Jessica is studying combinatorics during a $7$-week period. She will
study a positive integer number of hours every day during the $7$
weeks (so, for example, she won't study for $0$ or $1.5$ hours), but
she won't study more than $11$ hours in any $7$-day period. Prove that
there must exist some period of consecutive days during which Jessica
studies exactly $20$ hours.

Here are my thoughts so far: Let $f(n)$ represent the total number of hours Jessica has studied after day $n$. Clearly, there are $49$ days in total, and the domain of $f$ is integers in the interval $[0,49]$. Proving that there must exist some period of consecutive days during which Jessica studies exactly $20$ hours is equivalent to proving that there must exist $i$ and $j$ such that $f(i)-f(j)=20$.

This is a really interesting question, but I don't see a clear path forward. How do you solve this question? Please try not to use extremely advanced math or I won't understand 😛

Best Answer

HINT: Let $S=\{f(k):k=0,\ldots,49\}$; you want to show that there is some $k$ such that $f(k)+20\in S$. (You want to allow $k=0$ to cover the possibility that some $f(k)=20$; $f(0)$ is of course $0$.)

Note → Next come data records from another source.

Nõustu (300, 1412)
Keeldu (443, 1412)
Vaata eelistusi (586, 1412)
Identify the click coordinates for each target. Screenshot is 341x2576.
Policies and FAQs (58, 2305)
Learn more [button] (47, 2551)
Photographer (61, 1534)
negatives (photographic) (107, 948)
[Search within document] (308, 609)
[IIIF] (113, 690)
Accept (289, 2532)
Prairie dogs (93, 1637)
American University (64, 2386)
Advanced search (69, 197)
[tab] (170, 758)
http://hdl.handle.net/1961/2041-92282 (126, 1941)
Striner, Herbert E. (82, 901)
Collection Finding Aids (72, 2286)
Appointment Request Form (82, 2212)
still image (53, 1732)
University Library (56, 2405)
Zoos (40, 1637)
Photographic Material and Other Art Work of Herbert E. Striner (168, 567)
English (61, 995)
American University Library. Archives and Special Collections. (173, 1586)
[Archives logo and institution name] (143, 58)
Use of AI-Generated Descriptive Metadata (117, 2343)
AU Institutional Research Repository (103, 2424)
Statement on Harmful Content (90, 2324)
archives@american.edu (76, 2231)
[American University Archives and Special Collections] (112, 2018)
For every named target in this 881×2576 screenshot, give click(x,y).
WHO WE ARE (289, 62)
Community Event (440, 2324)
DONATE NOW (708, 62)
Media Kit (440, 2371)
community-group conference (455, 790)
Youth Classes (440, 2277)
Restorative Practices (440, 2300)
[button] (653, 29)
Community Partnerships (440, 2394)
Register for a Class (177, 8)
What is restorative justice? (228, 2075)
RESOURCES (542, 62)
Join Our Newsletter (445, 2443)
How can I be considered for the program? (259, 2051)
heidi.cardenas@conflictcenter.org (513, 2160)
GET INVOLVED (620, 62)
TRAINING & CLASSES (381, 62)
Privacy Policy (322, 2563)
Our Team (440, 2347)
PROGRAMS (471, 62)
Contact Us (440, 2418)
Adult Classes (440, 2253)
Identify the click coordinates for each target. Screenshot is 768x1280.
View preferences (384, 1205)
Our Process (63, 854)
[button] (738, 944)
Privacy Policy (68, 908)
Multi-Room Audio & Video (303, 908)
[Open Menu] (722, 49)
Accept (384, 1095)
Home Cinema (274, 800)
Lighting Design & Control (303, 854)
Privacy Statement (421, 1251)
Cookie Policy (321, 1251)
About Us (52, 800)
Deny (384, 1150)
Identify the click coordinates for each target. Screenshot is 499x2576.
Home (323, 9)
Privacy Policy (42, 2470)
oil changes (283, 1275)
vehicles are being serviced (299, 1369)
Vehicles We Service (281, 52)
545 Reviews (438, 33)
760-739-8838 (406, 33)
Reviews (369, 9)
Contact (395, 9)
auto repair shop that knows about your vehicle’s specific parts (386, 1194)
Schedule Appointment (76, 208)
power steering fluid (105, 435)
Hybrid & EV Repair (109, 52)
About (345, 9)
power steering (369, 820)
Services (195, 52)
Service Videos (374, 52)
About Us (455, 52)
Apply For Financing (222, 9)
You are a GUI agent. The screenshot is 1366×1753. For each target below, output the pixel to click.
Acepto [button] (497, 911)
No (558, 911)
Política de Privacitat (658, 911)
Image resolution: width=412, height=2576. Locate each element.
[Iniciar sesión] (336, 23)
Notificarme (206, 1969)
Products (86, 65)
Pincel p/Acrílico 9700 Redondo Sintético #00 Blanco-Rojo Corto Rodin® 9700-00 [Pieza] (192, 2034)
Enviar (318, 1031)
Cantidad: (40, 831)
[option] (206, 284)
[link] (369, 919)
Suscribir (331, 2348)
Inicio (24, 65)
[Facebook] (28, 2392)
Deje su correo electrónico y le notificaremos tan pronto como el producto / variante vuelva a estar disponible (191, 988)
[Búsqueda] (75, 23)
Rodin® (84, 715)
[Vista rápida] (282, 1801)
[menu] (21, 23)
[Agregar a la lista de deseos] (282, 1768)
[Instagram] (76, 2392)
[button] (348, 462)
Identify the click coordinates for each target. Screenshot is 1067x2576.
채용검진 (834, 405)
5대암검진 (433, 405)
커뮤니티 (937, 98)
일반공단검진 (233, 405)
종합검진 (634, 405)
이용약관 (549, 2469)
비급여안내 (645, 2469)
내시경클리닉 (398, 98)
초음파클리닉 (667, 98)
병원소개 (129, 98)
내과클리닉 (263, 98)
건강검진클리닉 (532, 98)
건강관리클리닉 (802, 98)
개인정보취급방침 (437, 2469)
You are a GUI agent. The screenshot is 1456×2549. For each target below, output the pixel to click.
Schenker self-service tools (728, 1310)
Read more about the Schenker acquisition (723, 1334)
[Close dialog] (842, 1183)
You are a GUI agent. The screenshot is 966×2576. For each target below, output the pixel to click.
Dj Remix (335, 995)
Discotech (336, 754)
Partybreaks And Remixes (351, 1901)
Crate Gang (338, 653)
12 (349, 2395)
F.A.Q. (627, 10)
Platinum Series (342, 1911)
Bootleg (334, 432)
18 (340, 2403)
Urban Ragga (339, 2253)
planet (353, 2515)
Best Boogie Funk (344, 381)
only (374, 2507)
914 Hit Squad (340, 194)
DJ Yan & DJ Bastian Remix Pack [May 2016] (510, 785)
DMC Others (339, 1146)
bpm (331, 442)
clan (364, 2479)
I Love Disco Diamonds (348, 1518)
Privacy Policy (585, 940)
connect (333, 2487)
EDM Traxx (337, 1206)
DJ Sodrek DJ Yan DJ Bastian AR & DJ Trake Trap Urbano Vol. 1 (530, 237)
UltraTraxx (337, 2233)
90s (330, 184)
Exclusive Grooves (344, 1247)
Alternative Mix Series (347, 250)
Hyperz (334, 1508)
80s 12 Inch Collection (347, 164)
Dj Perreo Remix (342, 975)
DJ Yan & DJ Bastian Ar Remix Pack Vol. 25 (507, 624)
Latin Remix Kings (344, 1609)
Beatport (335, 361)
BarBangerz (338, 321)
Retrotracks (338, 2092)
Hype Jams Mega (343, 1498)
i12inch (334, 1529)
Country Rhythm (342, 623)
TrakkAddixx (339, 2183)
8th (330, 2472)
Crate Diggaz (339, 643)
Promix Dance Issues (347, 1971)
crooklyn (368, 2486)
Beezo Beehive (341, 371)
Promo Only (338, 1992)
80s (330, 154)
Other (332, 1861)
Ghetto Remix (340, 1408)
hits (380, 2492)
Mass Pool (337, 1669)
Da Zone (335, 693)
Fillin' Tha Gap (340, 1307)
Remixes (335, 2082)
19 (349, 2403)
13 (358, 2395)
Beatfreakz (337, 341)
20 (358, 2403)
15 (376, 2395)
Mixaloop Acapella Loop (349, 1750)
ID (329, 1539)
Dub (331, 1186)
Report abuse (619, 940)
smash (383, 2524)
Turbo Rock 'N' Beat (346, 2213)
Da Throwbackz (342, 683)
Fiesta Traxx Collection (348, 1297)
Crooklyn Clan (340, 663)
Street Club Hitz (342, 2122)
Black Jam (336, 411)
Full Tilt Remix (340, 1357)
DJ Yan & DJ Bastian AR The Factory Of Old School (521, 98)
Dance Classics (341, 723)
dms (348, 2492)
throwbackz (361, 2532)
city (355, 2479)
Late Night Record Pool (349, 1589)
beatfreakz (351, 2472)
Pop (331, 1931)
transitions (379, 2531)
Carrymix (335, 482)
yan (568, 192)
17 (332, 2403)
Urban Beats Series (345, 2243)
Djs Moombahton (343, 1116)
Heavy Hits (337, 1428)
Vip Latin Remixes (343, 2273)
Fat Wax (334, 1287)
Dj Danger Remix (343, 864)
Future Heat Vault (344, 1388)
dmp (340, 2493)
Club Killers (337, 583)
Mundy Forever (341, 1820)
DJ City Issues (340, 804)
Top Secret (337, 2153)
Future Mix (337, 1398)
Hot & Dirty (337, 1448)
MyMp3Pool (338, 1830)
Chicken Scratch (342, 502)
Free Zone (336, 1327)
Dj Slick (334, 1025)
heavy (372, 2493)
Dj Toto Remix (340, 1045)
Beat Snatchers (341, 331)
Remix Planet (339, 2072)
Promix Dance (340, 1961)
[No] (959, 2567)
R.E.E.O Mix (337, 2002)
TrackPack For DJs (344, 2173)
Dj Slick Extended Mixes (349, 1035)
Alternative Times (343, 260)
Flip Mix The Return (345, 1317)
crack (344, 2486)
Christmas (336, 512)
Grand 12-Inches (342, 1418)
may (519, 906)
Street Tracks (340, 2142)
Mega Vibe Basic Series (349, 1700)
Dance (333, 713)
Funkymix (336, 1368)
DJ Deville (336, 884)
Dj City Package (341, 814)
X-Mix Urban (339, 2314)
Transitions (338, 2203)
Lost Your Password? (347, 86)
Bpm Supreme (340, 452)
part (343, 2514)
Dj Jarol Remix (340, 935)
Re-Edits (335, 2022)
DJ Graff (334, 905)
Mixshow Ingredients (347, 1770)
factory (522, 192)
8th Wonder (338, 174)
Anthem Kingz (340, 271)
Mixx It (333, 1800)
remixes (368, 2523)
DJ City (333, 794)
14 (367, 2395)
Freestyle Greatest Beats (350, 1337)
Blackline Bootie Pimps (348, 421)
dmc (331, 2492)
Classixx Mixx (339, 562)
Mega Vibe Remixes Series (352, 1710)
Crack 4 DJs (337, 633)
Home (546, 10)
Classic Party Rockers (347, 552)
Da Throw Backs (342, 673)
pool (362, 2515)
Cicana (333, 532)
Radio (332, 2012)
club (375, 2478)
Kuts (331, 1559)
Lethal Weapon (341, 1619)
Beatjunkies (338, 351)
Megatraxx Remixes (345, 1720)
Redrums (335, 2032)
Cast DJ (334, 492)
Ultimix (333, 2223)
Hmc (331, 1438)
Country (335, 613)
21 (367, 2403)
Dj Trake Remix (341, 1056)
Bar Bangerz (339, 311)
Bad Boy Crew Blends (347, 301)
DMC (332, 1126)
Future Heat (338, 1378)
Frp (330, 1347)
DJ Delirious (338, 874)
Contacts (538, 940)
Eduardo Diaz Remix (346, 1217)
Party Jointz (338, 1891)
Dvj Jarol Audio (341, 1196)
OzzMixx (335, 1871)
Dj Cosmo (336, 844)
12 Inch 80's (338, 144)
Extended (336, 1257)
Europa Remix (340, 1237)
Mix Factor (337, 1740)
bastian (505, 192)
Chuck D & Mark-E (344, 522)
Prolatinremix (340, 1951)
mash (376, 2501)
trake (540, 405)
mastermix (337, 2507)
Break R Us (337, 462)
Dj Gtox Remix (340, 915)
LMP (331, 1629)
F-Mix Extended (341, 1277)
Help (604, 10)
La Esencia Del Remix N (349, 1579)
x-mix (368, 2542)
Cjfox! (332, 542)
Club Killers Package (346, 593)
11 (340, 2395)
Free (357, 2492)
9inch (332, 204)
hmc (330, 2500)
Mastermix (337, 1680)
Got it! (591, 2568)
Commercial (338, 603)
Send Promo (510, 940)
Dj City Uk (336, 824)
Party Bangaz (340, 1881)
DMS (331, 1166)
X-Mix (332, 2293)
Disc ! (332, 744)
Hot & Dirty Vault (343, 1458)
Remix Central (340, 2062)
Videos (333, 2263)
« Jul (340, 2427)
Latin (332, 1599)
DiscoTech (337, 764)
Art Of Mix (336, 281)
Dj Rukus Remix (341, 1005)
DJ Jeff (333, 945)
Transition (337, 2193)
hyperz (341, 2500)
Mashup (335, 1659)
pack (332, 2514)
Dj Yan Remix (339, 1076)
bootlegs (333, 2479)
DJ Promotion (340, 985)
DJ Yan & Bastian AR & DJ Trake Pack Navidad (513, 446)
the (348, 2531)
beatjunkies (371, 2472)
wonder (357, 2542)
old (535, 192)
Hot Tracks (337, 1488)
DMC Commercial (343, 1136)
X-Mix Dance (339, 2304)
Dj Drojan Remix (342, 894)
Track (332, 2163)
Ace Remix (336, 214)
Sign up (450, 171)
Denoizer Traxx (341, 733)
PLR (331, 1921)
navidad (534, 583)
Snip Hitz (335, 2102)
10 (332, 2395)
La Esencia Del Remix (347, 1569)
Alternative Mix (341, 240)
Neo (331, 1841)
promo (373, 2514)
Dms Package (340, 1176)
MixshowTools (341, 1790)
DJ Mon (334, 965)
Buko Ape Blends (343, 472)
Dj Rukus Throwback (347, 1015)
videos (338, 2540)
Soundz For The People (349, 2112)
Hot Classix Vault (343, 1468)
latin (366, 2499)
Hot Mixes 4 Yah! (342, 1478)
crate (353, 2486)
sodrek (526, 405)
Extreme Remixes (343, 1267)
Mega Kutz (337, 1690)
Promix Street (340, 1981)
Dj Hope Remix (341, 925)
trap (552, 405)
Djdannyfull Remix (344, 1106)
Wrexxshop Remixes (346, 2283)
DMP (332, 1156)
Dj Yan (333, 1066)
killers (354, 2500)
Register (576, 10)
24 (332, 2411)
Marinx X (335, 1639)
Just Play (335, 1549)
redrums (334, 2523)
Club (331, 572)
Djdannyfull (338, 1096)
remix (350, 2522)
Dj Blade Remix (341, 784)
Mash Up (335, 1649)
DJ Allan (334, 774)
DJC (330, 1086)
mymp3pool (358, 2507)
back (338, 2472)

You know that $f(49)\le 7\cdot11=77$, so all of the $100$ integers $f(k)$ and $f(k)+20$ for $k=0,\ldots,49$ are in the range $[0,97]$. However, there are only $98$ integers in that range. Can you see how to apply the pigeonhole principle to get the desired result? I’ve finished the argument in the spoiler-protected block below.

Clearly some two of the $100$ integers $f(k)$ and $f(k)+20$ must be equal. But the integers $f(k)$ are all distinct from one another, since she studies at least $1$ hour each day. This means that the integers $f(k)+20$ are also all distinct from one another. Therefore it must be the case that some $f(k)$ is equal to some $f(\ell)+20$, which means that on days $\ell+1$ through $k$ she studied a total of exactly $20$ hours.